▶ [EXERCISE PROMPT] Output the full set of records exactly.

Stored items:
------------------------------------------------------------

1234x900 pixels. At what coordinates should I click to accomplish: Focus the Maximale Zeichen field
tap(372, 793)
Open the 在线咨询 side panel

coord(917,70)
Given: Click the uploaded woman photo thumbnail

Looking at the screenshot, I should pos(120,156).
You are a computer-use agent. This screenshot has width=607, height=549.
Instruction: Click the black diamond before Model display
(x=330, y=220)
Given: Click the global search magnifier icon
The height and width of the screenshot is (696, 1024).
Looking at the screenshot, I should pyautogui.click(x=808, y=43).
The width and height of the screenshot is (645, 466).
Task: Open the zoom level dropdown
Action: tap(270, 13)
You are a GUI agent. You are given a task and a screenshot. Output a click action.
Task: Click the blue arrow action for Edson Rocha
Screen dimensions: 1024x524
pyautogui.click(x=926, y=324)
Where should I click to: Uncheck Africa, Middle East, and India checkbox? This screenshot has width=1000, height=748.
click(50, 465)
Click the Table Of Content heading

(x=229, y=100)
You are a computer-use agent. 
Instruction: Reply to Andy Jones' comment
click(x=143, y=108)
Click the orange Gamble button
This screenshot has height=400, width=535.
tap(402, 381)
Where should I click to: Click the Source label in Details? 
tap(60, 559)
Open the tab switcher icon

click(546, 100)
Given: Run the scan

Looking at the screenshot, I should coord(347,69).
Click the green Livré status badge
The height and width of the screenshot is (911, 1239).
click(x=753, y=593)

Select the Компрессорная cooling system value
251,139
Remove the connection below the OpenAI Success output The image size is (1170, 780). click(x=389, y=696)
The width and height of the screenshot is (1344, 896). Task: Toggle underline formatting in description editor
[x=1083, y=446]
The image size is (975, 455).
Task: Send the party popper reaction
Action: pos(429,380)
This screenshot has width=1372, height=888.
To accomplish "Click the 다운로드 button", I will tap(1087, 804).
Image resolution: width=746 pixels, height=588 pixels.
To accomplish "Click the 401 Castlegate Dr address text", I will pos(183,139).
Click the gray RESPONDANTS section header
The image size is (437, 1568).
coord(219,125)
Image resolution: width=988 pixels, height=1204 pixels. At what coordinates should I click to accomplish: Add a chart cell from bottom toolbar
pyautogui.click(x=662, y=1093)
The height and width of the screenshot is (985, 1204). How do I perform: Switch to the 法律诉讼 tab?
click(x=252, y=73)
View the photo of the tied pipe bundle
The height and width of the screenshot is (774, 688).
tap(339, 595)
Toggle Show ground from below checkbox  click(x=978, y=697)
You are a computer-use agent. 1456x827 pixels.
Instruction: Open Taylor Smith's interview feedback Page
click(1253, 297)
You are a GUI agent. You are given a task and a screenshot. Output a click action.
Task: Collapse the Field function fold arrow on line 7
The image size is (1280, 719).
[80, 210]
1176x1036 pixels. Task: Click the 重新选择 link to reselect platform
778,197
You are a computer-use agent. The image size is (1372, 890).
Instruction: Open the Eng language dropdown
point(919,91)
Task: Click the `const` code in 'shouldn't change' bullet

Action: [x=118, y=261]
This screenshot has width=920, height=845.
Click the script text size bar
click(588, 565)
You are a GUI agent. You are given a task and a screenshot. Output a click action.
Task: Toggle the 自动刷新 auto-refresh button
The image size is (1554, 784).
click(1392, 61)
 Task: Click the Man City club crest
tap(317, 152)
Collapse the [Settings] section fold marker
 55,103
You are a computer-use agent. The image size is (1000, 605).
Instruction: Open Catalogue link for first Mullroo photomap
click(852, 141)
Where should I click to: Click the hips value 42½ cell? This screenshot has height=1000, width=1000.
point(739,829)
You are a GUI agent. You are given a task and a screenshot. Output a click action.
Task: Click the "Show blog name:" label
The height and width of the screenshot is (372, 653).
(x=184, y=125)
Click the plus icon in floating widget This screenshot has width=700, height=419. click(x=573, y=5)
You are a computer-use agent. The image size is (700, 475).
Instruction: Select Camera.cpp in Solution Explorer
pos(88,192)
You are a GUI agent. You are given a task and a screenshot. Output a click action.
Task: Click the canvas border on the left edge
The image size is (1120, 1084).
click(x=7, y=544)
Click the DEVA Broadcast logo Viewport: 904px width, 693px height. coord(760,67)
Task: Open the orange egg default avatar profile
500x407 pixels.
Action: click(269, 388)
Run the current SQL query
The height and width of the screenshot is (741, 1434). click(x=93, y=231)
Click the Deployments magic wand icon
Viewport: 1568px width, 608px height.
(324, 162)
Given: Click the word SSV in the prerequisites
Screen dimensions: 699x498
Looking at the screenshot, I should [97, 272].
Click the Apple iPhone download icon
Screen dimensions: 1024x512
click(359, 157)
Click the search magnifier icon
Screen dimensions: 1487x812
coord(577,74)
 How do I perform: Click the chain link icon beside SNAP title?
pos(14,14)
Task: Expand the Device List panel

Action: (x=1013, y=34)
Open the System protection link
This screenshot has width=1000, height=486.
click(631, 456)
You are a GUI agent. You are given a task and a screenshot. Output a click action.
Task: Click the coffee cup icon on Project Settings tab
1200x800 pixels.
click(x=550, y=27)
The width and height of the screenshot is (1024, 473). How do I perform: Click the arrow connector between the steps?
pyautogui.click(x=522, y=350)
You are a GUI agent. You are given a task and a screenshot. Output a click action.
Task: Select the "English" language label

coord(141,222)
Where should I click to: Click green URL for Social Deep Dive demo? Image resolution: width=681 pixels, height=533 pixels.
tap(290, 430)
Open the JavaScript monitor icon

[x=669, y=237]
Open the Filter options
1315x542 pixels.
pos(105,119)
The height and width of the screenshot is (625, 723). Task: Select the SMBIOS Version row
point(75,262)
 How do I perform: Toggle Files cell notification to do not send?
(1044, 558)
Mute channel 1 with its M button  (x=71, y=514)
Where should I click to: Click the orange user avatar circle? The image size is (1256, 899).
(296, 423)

------------------------------------------------------------

▶ [TASK RESPONSE]
1234x900 pixels. At what coordinates should I click to accomplish: Focus the Maximale Zeichen field
tap(372, 793)
Open the 在线咨询 side panel

coord(917,70)
Given: Click the uploaded woman photo thumbnail

Looking at the screenshot, I should pos(120,156).
You are a computer-use agent. This screenshot has width=607, height=549.
Instruction: Click the black diamond before Model display
(x=330, y=220)
Given: Click the global search magnifier icon
The height and width of the screenshot is (696, 1024).
Looking at the screenshot, I should pyautogui.click(x=808, y=43).
The width and height of the screenshot is (645, 466).
Task: Open the zoom level dropdown
Action: tap(270, 13)
You are a GUI agent. You are given a task and a screenshot. Output a click action.
Task: Click the blue arrow action for Edson Rocha
Screen dimensions: 1024x524
pyautogui.click(x=926, y=324)
Where should I click to: Uncheck Africa, Middle East, and India checkbox? This screenshot has width=1000, height=748.
click(50, 465)
Click the Table Of Content heading

(x=229, y=100)
You are a computer-use agent. 
Instruction: Reply to Andy Jones' comment
click(x=143, y=108)
Click the orange Gamble button
This screenshot has height=400, width=535.
tap(402, 381)
Where should I click to: Click the Source label in Details? 
tap(60, 559)
Open the tab switcher icon

click(546, 100)
Given: Run the scan

Looking at the screenshot, I should coord(347,69).
Click the green Livré status badge
The height and width of the screenshot is (911, 1239).
click(x=753, y=593)

Select the Компрессорная cooling system value
251,139
Remove the connection below the OpenAI Success output The image size is (1170, 780). click(x=389, y=696)
The width and height of the screenshot is (1344, 896). Task: Toggle underline formatting in description editor
[x=1083, y=446]
The image size is (975, 455).
Task: Send the party popper reaction
Action: pos(429,380)
This screenshot has width=1372, height=888.
To accomplish "Click the 다운로드 button", I will tap(1087, 804).
Image resolution: width=746 pixels, height=588 pixels.
To accomplish "Click the 401 Castlegate Dr address text", I will pos(183,139).
Click the gray RESPONDANTS section header
The image size is (437, 1568).
coord(219,125)
Image resolution: width=988 pixels, height=1204 pixels. At what coordinates should I click to accomplish: Add a chart cell from bottom toolbar
pyautogui.click(x=662, y=1093)
The height and width of the screenshot is (985, 1204). How do I perform: Switch to the 法律诉讼 tab?
click(x=252, y=73)
View the photo of the tied pipe bundle
The height and width of the screenshot is (774, 688).
tap(339, 595)
Toggle Show ground from below checkbox  click(x=978, y=697)
You are a computer-use agent. 1456x827 pixels.
Instruction: Open Taylor Smith's interview feedback Page
click(1253, 297)
You are a GUI agent. You are given a task and a screenshot. Output a click action.
Task: Collapse the Field function fold arrow on line 7
The image size is (1280, 719).
[80, 210]
1176x1036 pixels. Task: Click the 重新选择 link to reselect platform
778,197
You are a computer-use agent. The image size is (1372, 890).
Instruction: Open the Eng language dropdown
point(919,91)
Task: Click the `const` code in 'shouldn't change' bullet

Action: [x=118, y=261]
This screenshot has width=920, height=845.
Click the script text size bar
click(588, 565)
You are a GUI agent. You are given a task and a screenshot. Output a click action.
Task: Toggle the 自动刷新 auto-refresh button
The image size is (1554, 784).
click(1392, 61)
 Task: Click the Man City club crest
tap(317, 152)
Collapse the [Settings] section fold marker
 55,103
You are a computer-use agent. The image size is (1000, 605).
Instruction: Open Catalogue link for first Mullroo photomap
click(852, 141)
Where should I click to: Click the hips value 42½ cell? This screenshot has height=1000, width=1000.
point(739,829)
You are a GUI agent. You are given a task and a screenshot. Output a click action.
Task: Click the "Show blog name:" label
The height and width of the screenshot is (372, 653).
(x=184, y=125)
Click the plus icon in floating widget This screenshot has width=700, height=419. click(x=573, y=5)
You are a computer-use agent. The image size is (700, 475).
Instruction: Select Camera.cpp in Solution Explorer
pos(88,192)
You are a GUI agent. You are given a task and a screenshot. Output a click action.
Task: Click the canvas border on the left edge
The image size is (1120, 1084).
click(x=7, y=544)
Click the DEVA Broadcast logo Viewport: 904px width, 693px height. coord(760,67)
Task: Open the orange egg default avatar profile
500x407 pixels.
Action: click(269, 388)
Run the current SQL query
The height and width of the screenshot is (741, 1434). click(x=93, y=231)
Click the Deployments magic wand icon
Viewport: 1568px width, 608px height.
(324, 162)
Given: Click the word SSV in the prerequisites
Screen dimensions: 699x498
Looking at the screenshot, I should [97, 272].
Click the Apple iPhone download icon
Screen dimensions: 1024x512
click(359, 157)
Click the search magnifier icon
Screen dimensions: 1487x812
coord(577,74)
 How do I perform: Click the chain link icon beside SNAP title?
pos(14,14)
Task: Expand the Device List panel

Action: (x=1013, y=34)
Open the System protection link
This screenshot has width=1000, height=486.
click(631, 456)
You are a GUI agent. You are given a task and a screenshot. Output a click action.
Task: Click the coffee cup icon on Project Settings tab
1200x800 pixels.
click(x=550, y=27)
The width and height of the screenshot is (1024, 473). How do I perform: Click the arrow connector between the steps?
pyautogui.click(x=522, y=350)
You are a GUI agent. You are given a task and a screenshot. Output a click action.
Task: Select the "English" language label

coord(141,222)
Where should I click to: Click green URL for Social Deep Dive demo? Image resolution: width=681 pixels, height=533 pixels.
tap(290, 430)
Open the JavaScript monitor icon

[x=669, y=237]
Open the Filter options
1315x542 pixels.
pos(105,119)
The height and width of the screenshot is (625, 723). Task: Select the SMBIOS Version row
point(75,262)
 How do I perform: Toggle Files cell notification to do not send?
(1044, 558)
Mute channel 1 with its M button  (x=71, y=514)
Where should I click to: Click the orange user avatar circle? The image size is (1256, 899).
(296, 423)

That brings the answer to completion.